Empat Tren tahun 2016/2017
ITF pun berhasil mengklasifikasi empat tema utama tren pada tahun 2016/2017, meliputi Biopop, Humane, Colony, dan Refugium. Biopop merupakan tema yang menggambarkan kegembiraan lantaran kemajuan riset dan teknologi memberikan harapan baru dalam mengelola sumber daya alama dengan cara yang lebih ramah lingkungan. Alhasil, hasil desain bertema Biopop didorong oleh permainan warna yang cerah.
 
Perkembangan wearable devices memungkinkan manusia untuk memanfatkan teknologi informasi. Namun, itu juga bisa mengembalikan fungsi kemanusiannya lantaran manusia membatasi diri dari ketergantungan pada net. Temuan ini menginpirasi lahirnya tema Humane.
 
Tema Colony mengacu pada perubahan iklim dunia yang menimbulkan paradigma mengenai kelayakan bumi sebagai tempat hidup.
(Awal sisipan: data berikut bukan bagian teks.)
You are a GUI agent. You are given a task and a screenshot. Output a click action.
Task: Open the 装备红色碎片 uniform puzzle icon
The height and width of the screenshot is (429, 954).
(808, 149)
Hal ini menghasilkan ide untuk mencari sebuah koloni altenatif.
 
Sedangkan tema Refugium didasarkan pada kondisi darurat yang menuntut manusia memberi keamanan dan kualitas hidup dalam situasi penuh keterbatasan. Konsep inovasi frugal menjadi dasar dari tema tren ini. Inovasi frugal dimengerti serangkaian kegiatan disain rekayasa kreatif yang menghasilkan produk teknologi inovasi yang sangat murah (ultra-low-cost), kuat, dan mudah digunakan yang memenuhi kebutuhan pasar dengan kemampuan ekonomi rendah. 
 
Pakar Pemasaran Hermawan Kartajaya melihat keempat tren tersebut sebagai sebuah segmentasi, yang mana masing-masing segmentasi tersebut dapat melahirkan jutaan kreasi. Ia mengatakan penting bagi desainer untuk melihat trend forecasting sebagai dasar berkreasi.
 
“Sudah tidak zaman seniman sok nyeni, dalam artian nunggu ilham dalam berseni. Seniman harus melihat lanskap industri ke depan dan melihat pasar. Hal itu dapat menjadi acuan menyusun product management, customer management, dan brand management,” papar Founder dan CEO MarkPlus, Inc. itu.
 
Hermawan mengatakan desainer harus mulai mengubah fokusnya, dari product-centric (enjoyment) dan consumer-centric (experience) menuju tahapan yang lebih tinggi, yaitu human-centric (engagement). Dengan demikian, desainer mampu mengenali apa yang menjadi kecemasan dan impian terdalam konsumennya (anxiety & desires).
 
“Pasar Indonesia tentunya yang harus lebih tahu adalah orang Indonesia itu sendiri. Jangan sampai orang luar negeri yang tahu lebih dulu anxiety & desires konsumen kita,” pungkas Hermawan.